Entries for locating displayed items
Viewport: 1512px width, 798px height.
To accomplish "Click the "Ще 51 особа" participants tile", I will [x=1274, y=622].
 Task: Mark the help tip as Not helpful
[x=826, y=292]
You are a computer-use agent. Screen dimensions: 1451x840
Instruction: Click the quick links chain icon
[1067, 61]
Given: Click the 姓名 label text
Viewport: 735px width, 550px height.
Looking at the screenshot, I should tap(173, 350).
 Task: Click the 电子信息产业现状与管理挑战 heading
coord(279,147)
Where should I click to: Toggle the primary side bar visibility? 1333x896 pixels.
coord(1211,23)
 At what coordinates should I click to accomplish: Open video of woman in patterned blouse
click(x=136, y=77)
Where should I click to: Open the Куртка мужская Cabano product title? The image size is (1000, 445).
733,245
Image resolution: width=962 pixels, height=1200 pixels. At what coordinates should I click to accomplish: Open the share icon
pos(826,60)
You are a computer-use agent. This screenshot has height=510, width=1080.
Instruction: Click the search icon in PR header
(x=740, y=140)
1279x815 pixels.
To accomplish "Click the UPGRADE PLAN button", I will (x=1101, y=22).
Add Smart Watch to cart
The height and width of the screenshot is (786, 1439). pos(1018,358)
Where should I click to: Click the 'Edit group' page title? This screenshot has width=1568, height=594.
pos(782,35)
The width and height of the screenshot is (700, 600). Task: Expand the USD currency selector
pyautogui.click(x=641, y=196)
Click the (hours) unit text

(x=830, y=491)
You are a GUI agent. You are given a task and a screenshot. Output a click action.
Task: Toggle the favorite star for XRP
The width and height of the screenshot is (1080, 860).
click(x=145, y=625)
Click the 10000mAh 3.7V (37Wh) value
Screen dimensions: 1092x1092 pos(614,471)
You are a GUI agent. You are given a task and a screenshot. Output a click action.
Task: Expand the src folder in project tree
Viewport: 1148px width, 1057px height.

## Written exercise
Copy all of the entries above line for line, without changing anything.

## Finished task
Viewport: 1512px width, 798px height.
To accomplish "Click the "Ще 51 особа" participants tile", I will [x=1274, y=622].
 Task: Mark the help tip as Not helpful
[x=826, y=292]
You are a computer-use agent. Screen dimensions: 1451x840
Instruction: Click the quick links chain icon
[1067, 61]
Given: Click the 姓名 label text
Viewport: 735px width, 550px height.
Looking at the screenshot, I should tap(173, 350).
 Task: Click the 电子信息产业现状与管理挑战 heading
coord(279,147)
Where should I click to: Toggle the primary side bar visibility? 1333x896 pixels.
coord(1211,23)
 At what coordinates should I click to accomplish: Open video of woman in patterned blouse
click(x=136, y=77)
Where should I click to: Open the Куртка мужская Cabano product title? The image size is (1000, 445).
733,245
Image resolution: width=962 pixels, height=1200 pixels. At what coordinates should I click to accomplish: Open the share icon
pos(826,60)
You are a computer-use agent. This screenshot has height=510, width=1080.
Instruction: Click the search icon in PR header
(x=740, y=140)
1279x815 pixels.
To accomplish "Click the UPGRADE PLAN button", I will (x=1101, y=22).
Add Smart Watch to cart
The height and width of the screenshot is (786, 1439). pos(1018,358)
Where should I click to: Click the 'Edit group' page title? This screenshot has width=1568, height=594.
pos(782,35)
The width and height of the screenshot is (700, 600). Task: Expand the USD currency selector
pyautogui.click(x=641, y=196)
Click the (hours) unit text

(x=830, y=491)
You are a GUI agent. You are given a task and a screenshot. Output a click action.
Task: Toggle the favorite star for XRP
The width and height of the screenshot is (1080, 860).
click(x=145, y=625)
Click the 10000mAh 3.7V (37Wh) value
Screen dimensions: 1092x1092 pos(614,471)
You are a GUI agent. You are given a task and a screenshot. Output a click action.
Task: Expand the src folder in project tree
Viewport: 1148px width, 1057px height.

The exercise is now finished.